— GOAL OF THE EXERCISE —
Copy out the part of the listing that opens with the line containing "Where should I click to: Click the new" and closes with the line containing "Looking at the", putting "green" in place of "pink" and leaving everything else as it is. Leave the pictures out.

— DATA SECTION —
========================================================================
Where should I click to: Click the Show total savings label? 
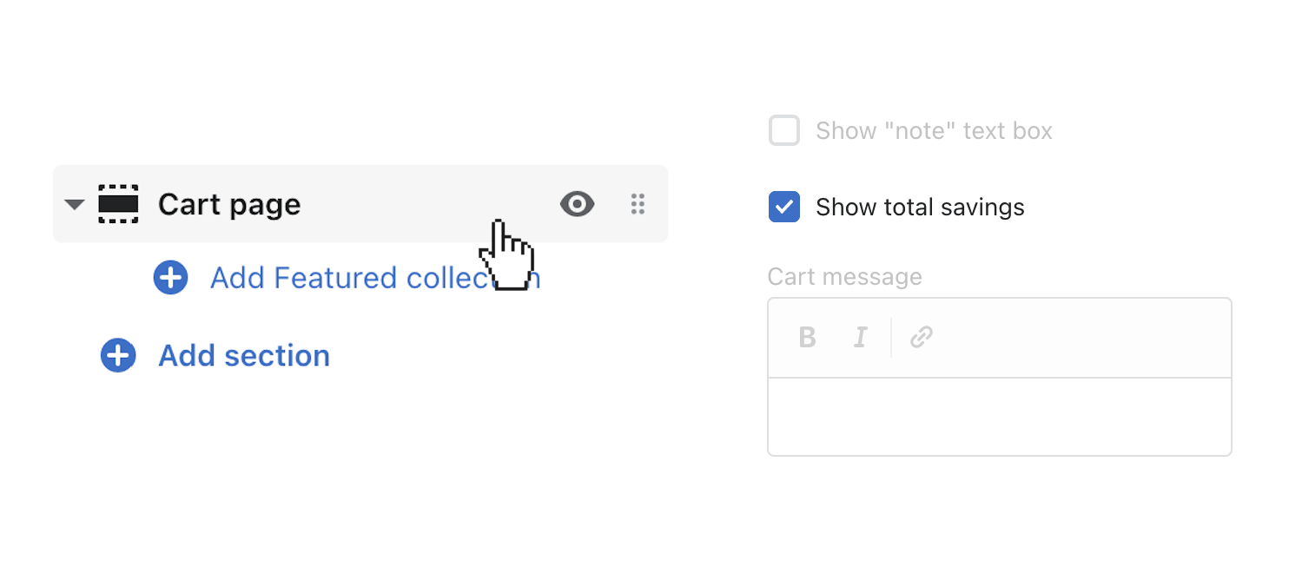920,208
========================================================================
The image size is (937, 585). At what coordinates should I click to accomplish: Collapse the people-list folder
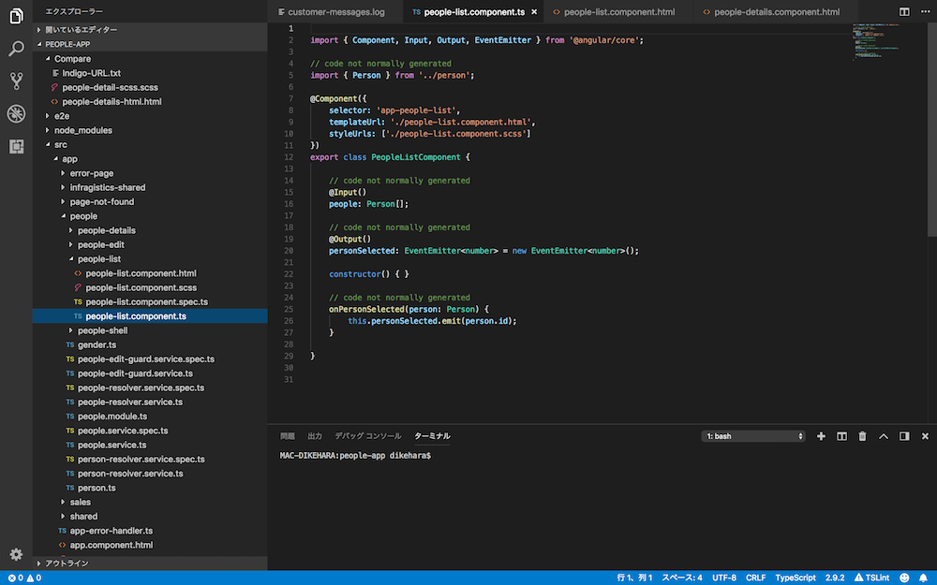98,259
========================================================================
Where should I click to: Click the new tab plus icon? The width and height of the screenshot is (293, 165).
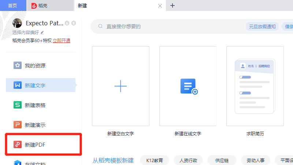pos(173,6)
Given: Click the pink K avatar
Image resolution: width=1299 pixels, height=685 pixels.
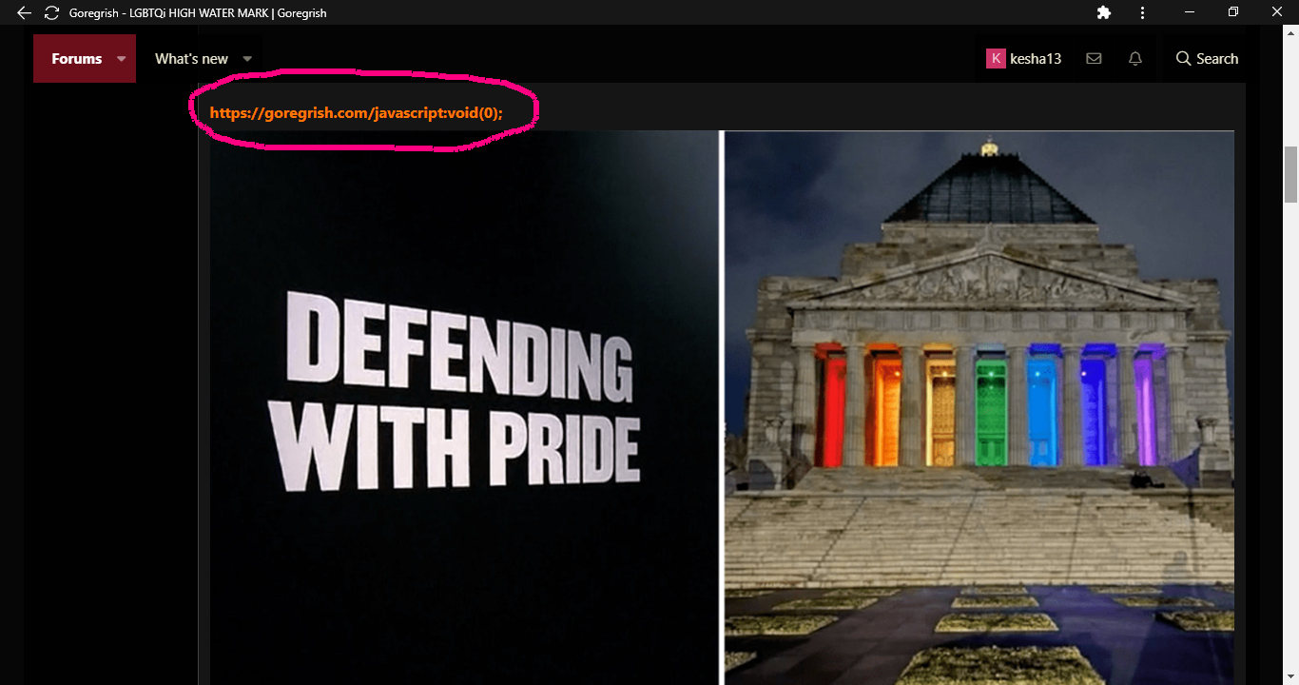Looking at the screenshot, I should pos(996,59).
========================================================================
— REPLY —
Where should I click to: Click the new tab plus icon? The width and height of the screenshot is (293, 165).
pos(173,6)
Given: Click the green K avatar
Image resolution: width=1299 pixels, height=685 pixels.
Looking at the screenshot, I should pos(996,59).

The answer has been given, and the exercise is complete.